In view of the serious challenges coming Singapore’s way, Singapore Minister of State for Health, Mr. Chee Hong Tat has stated a firm view that the current healthcare system is unsustainable.

In his view, it is necessary to ensure effective collaborations between all those involved in the healthcare ecosystem, as well as to determine the efficiency of current healthcare processes, so as to equip ourselves with the capability to deal with these challenges.

The two main, obvious challenges Mr. Chee referred to, that Singapore is likely to face in the not-so-distant future, are: 1) An ageing society, as evidenced by a rapidly ageing population, and 2) A slowing economy. The combined effect of these two issues will undoubtedly lead to increased healthcare burden, the likes of which, the current Singapore healthcare system is not equipped to handle.

Mr. Chee added that current healthcare processes can be improved on, for example, the amount of paperwork that nurses have to complete just to satisfy auditors, which takes precious time that could be used for direct patient care. He described this as "worrying", and that "Over time, we're very good at adding new requirements, but not so good at removing outdated and obsolete requirements."
──────────────────────────────
→ Your goal
Resume the article on Singapore's healthcare system after its last sentence, carrying it forward in the same tone. The material that comes next has no connection to the article on Singapore's healthcare system.
──────────────────────────────
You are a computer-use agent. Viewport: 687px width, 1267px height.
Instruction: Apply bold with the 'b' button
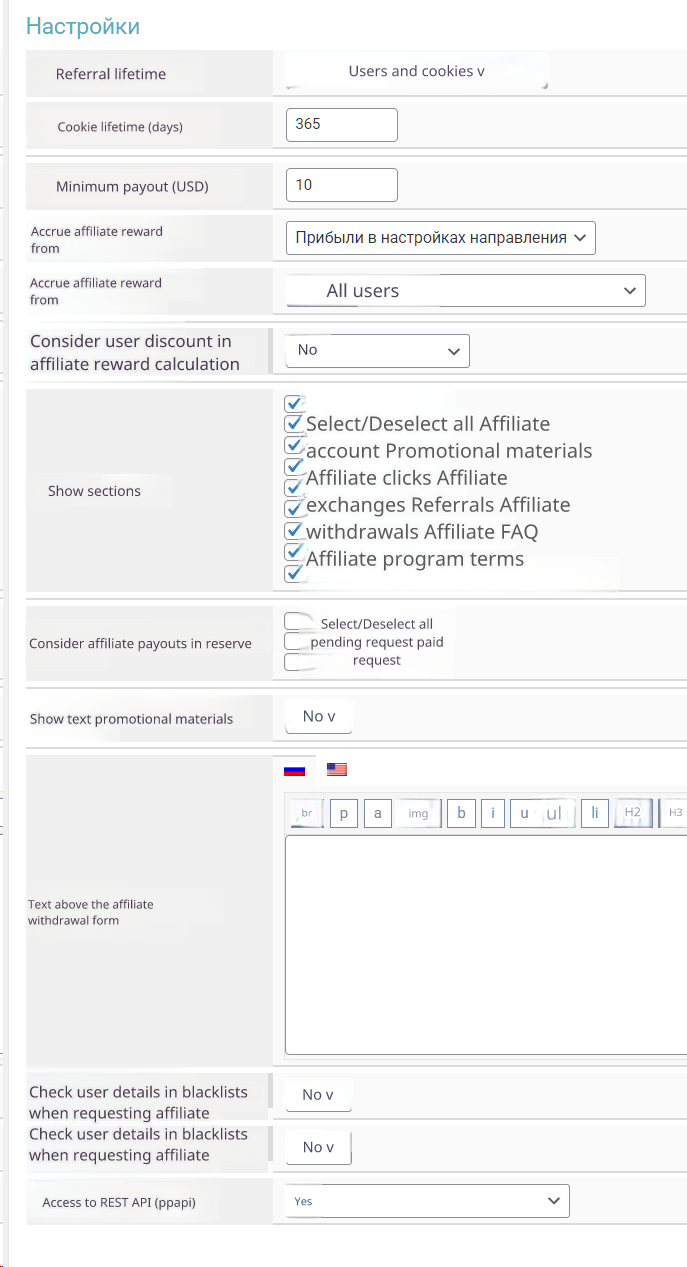tap(461, 813)
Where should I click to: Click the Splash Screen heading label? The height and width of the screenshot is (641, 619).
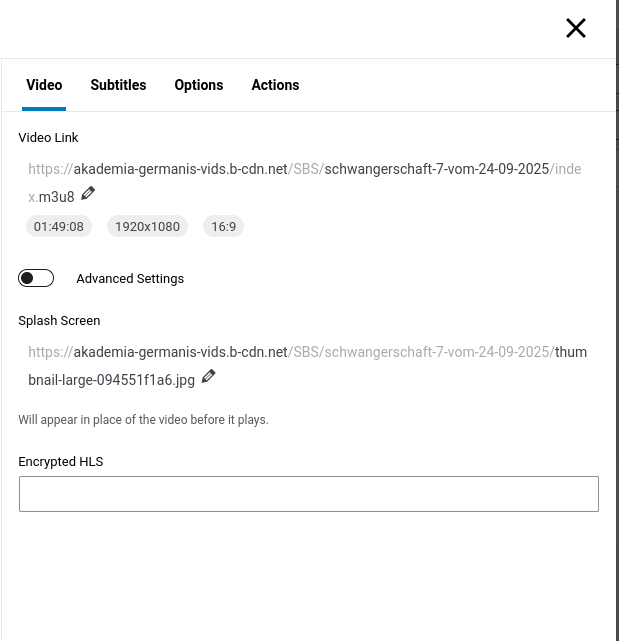click(59, 321)
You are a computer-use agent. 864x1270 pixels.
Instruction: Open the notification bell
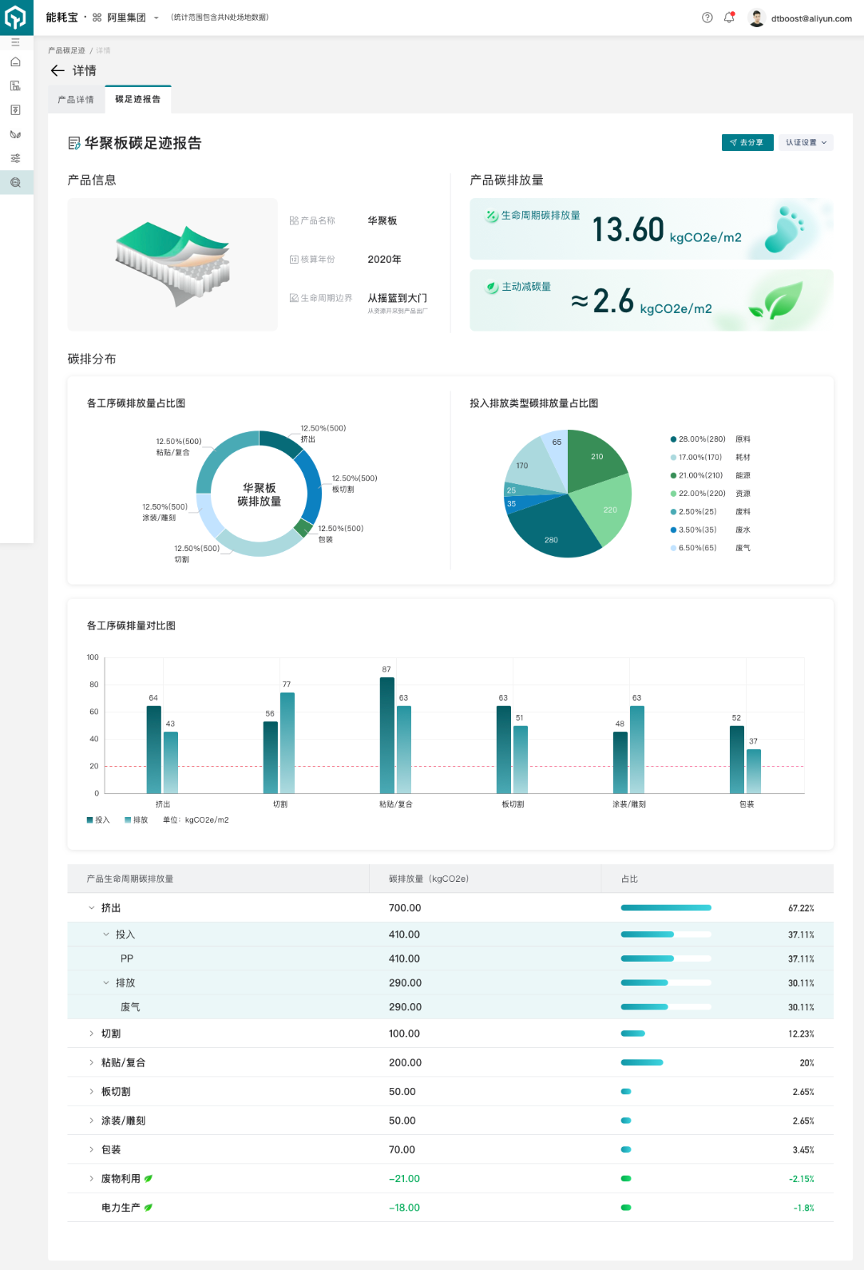(x=729, y=17)
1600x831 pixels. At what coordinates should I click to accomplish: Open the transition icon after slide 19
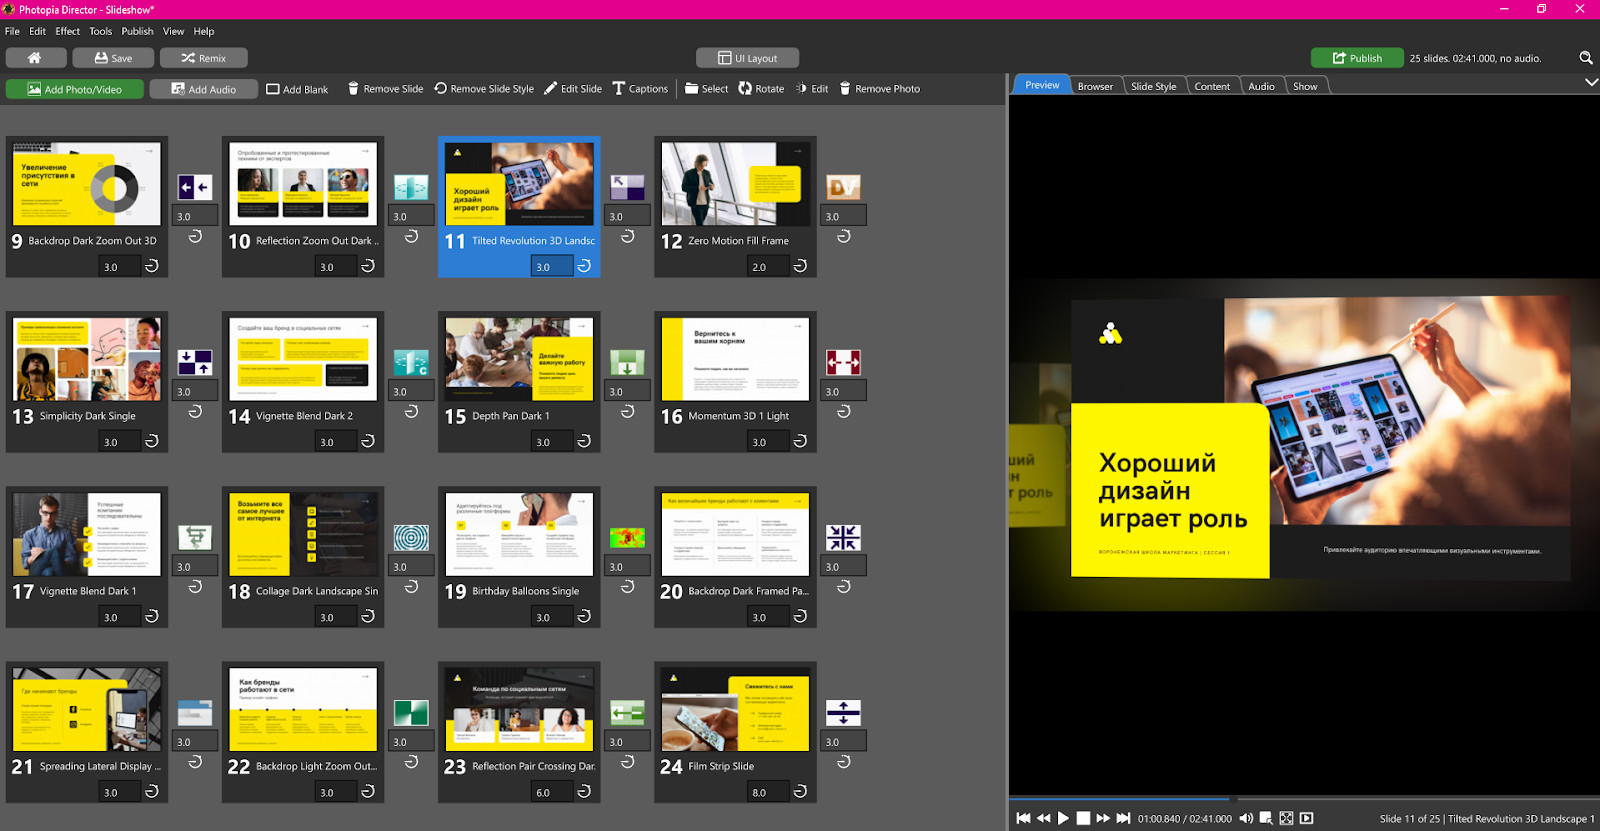pyautogui.click(x=627, y=537)
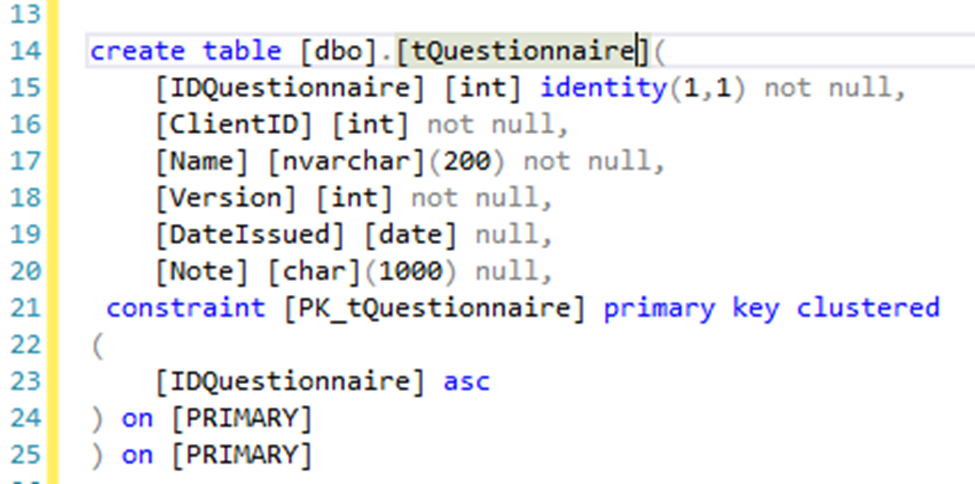Click line number 14 in the gutter
Viewport: 975px width, 484px height.
click(x=25, y=50)
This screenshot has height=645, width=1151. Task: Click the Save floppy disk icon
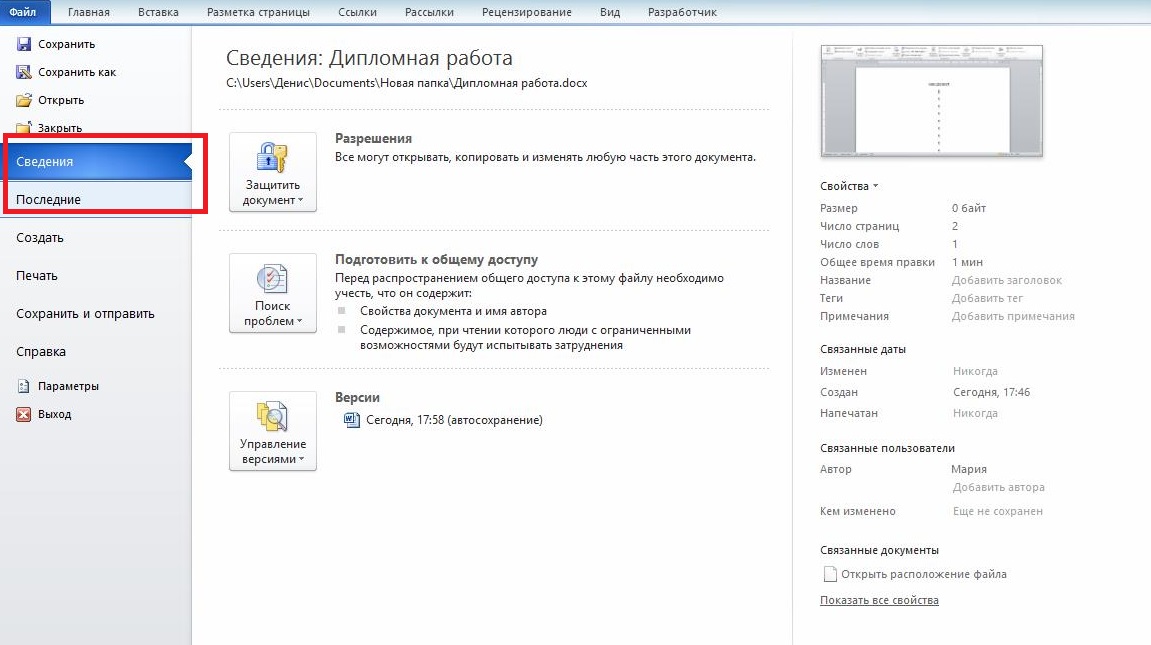click(24, 44)
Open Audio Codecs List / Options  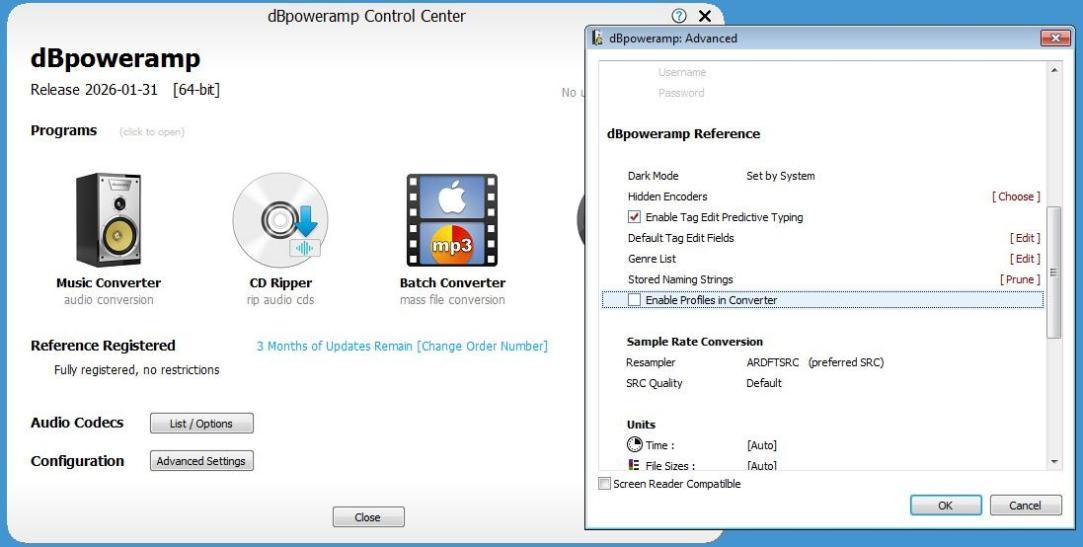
──────────────────────────────
→ Result below
The issue of a rapidly ageing society has been on the Ministry’s radar for some time, as evidenced by the introduction of the Regional Health Systems (RHS), in which the country has been effectively "split" into six different regions or healthcare clusters. Each of these clusters is taken care of by an RHS. The six regions are: North (Alexandra Health System, anchored by Khoo Teck Puat Hospital), East (Eastern Health Alliance, anchored by Changi General Hospital), Central (National Healthcare Group anchored by Tan Tock Seng Hospital), Southwest (National University Health System, anchored by National University Hospital), West (Jurong Health,anchored by Ng Teng Fong General Hospital), and South (SingHealth, anchored by Singapore General Hospital).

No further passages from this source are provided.